Elasticsearch needs special configuration to better handle reboots and restarts in a standalone configuration.

It's intended to run on many nodes, not one, and some assumptions can fail if there's only one node.

i.e. on a write it would try to store that write. In case of a pending shutdown it tries to relocate that write elsewhere. it also tries to replicate all writes to other nodes.. if there's none, it would use the same node, but in case of a shutdown it would try again to replicate elsewhere.

but there is no else.

 

Instead it needs to be told to not replicate data in the first place, and that's what the config here should do.

This is not well-tested.
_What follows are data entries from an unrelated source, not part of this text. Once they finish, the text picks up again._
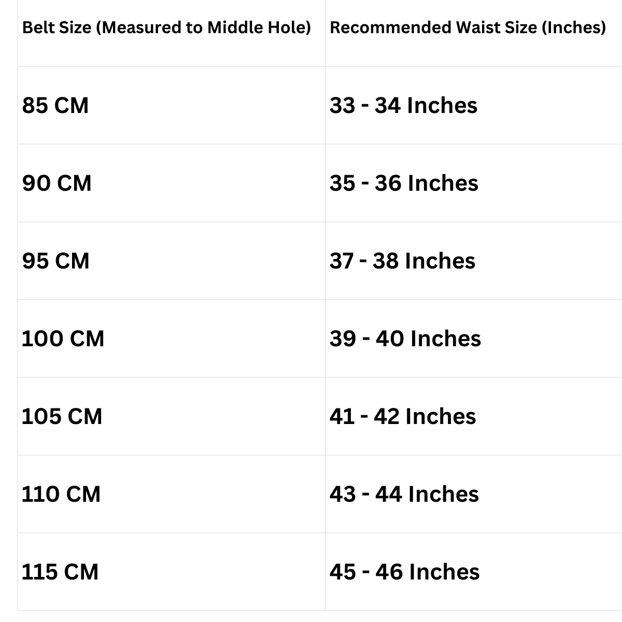Click the 35 - 36 Inches cell

(x=404, y=183)
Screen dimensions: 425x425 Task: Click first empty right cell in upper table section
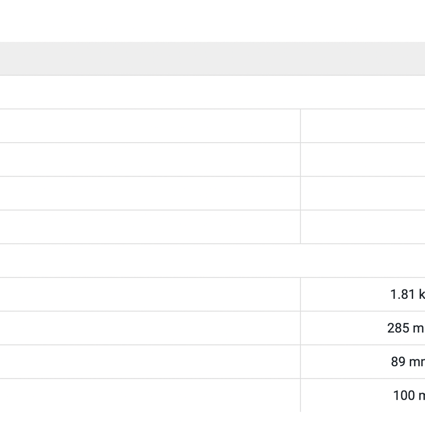pyautogui.click(x=363, y=126)
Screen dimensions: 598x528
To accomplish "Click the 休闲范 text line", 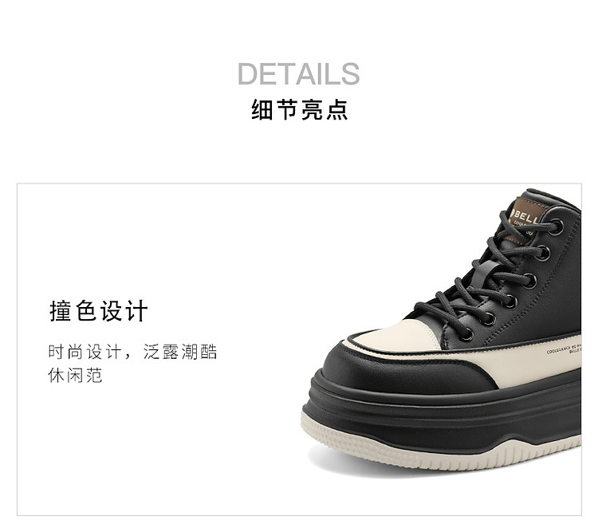I will click(75, 376).
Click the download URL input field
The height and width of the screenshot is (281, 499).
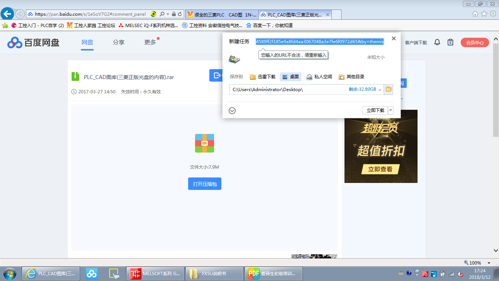319,42
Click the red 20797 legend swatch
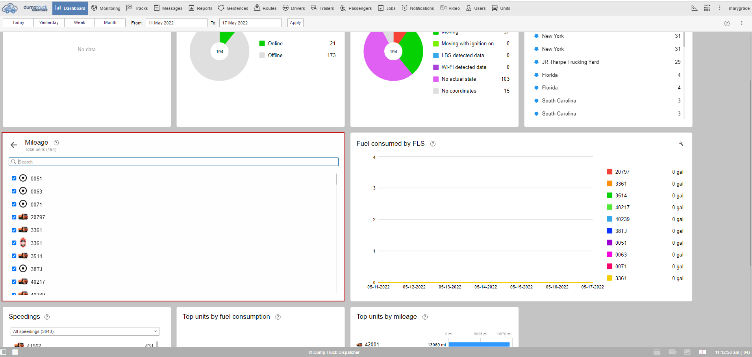The width and height of the screenshot is (752, 357). (x=609, y=172)
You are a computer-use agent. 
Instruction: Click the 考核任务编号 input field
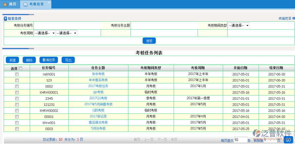click(67, 25)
It is what seems to work for me :-)

 

The elasticsearch config

elasticsearch.yml
cluster.name: logstash-01
node.local: true
discovery.zen.ping.multicast: false
index.number_of_shards: 1
index.number_of_replicas: 0
index.routing.allocation.total_shards_per_node: 2
# this might also be needed:
# cluster.routing.allocation.disable_new_allocation: true
# cluster.routing.allocation.disable_allocation: true
cluster.routing.allocation.allow_primary: true
node.name: "logstash-01-node01"
gateway.expected_nodes: 1

 

I also hard-code my nodename, the autoassignment has no point for this scenario:

  • node.name

settings tell ES that there's only 1 node and it doesn't need to wait for others during startup:

  • node.local
  • discovery.zen.ping.multicast.false
  • expected_nodes

settings that tell ES to store data in only one place, with no redundancy

  • number_of_shards
  • number_of_replicas

 

Depending on your luck, this might also be helpful:

Kibana Elasticsearch load failure

 

And to make things complete... 

Band-aid if cluster state is yellow/red already

The steps I took when it was already stuck and broken and horrible

Guess what, I also had to delete the "broken" copies.

Commands I seem to have used for that were first the dangerous and unholy re-route.

Here is a slightly edited version of what I found in my history.

REroute

 

curl -XGET http://localhost:9200/_cat/shards | grep UNASSIGNED | \
  awk '{print $1" "$2}' | \
  while read idx shard ; do 
curl -XPOST 'localhost:9200/_cluster/reroute' -d '{   
        "commands" : [ {
              "allocate" : {
                  "index" : $idx",
                  "shard" : $shard,
                  "node"  : "Ub7nbTVCQuyOVQ3kO7ZEUQ",
                  "allow_primary" : true
              } 
            }   
        ]
  }'    
  sleep 5 
done

This part is most of why I had hardcoded the node name.

 

Dropping replicas / replica requirements

# curl -XPUT localhost:9200/_cluster/settings -d '
{
  "transient":{
     "cluster.routing.allocation.disable_allocation":false
   }
}'
# curl -XPUT http://localhost:9200/_cluster/settings -d '
{
    "transient" : {
        "cluster.routing.allocation.enable": true
    }   
}'
# curl -XPUT http://localhost:9200/_settings -d '{ "number_of_replicas" :0 
}'

The routing bit seems contradictive. I can't really remember what it meant.

Number of replicas 0 was making life better for me.